I’ve certainly been affected by quite a few of these beliefs. When I was younger, I was bullied for having smaller breasts by men I used to work with (!) and an ex-boyfriend was trying to pay for a plastic surgery to have my breast size increased. I’ve also often felt unsexy because I’m naturally slim and my body isn’t curvy. ⠀

We are all responsible for creating real change and can start small, e.g. by not commenting on people’s weight if they haven’t given us permission, or when we see a woman that hasn’t waxed, we don’t need to remind her – she will do it IF she wants to. Also, let’s stop clicking on articles that shame women or men for how they look – if we won’t read them, they won’t write them.⠀ ⠀

Now, your turn. Have any of these beliefs affected you? Let me know in the comments below 👇🏼⠀

Also, can you help with spreading this important message?

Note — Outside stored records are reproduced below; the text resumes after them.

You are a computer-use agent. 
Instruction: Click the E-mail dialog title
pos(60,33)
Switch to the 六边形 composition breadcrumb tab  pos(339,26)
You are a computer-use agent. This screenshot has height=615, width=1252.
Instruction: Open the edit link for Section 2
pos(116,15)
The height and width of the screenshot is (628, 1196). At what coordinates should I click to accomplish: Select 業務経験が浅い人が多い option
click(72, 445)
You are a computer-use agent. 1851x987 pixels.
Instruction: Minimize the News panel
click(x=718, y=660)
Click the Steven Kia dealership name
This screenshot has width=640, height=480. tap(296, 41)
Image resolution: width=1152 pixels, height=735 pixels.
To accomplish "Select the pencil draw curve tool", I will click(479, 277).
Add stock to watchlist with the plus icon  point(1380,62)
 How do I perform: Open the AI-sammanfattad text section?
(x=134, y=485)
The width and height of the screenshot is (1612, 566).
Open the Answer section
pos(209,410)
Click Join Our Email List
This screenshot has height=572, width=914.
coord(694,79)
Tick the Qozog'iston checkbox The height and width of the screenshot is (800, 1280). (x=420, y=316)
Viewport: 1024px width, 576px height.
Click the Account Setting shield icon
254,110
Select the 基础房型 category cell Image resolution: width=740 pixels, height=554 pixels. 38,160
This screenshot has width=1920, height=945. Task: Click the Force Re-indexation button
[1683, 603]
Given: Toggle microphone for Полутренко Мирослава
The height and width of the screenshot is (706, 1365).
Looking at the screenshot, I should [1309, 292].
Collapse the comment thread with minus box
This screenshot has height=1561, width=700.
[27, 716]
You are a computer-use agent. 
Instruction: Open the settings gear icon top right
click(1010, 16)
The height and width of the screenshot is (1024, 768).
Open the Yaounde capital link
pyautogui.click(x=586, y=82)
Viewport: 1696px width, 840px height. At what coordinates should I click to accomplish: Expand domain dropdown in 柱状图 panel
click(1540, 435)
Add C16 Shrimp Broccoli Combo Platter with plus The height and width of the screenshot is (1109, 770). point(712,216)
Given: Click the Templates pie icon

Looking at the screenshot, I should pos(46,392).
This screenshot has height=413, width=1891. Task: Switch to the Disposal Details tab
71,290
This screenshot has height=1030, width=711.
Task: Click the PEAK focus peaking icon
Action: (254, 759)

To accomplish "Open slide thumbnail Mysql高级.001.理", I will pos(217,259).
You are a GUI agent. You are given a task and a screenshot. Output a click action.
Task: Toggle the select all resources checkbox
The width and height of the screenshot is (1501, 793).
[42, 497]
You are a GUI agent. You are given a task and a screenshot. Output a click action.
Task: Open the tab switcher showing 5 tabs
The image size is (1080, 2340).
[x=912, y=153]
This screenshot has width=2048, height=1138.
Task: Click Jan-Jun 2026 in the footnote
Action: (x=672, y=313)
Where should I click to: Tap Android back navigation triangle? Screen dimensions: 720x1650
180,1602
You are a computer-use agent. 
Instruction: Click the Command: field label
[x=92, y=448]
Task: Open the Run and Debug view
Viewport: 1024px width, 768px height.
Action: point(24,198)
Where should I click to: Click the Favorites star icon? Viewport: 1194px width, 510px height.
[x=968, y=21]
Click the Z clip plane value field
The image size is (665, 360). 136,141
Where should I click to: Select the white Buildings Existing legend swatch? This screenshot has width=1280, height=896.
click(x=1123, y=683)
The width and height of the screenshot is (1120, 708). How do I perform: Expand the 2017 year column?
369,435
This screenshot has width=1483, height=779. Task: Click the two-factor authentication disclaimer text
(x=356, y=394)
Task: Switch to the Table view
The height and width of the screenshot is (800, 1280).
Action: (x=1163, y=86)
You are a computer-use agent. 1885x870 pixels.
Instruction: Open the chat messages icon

Share this blog post with them and spread the love!

The next post of the #ShameCultureExposedSeries will be about Mental Health, so stay tuned. ⠀

You’re beautiful, no matter what 💕⠀

N.B. This post doesn’t want to undermine the importance of looking after the health of our bodies, eating well and stay active. These things are important and often life-saving. This post highlights the unrealistic standards that make us feel ashamed for what is normal in our bodies as part of our human nature and supports the need for diverse beauty reflecting the real world as it is.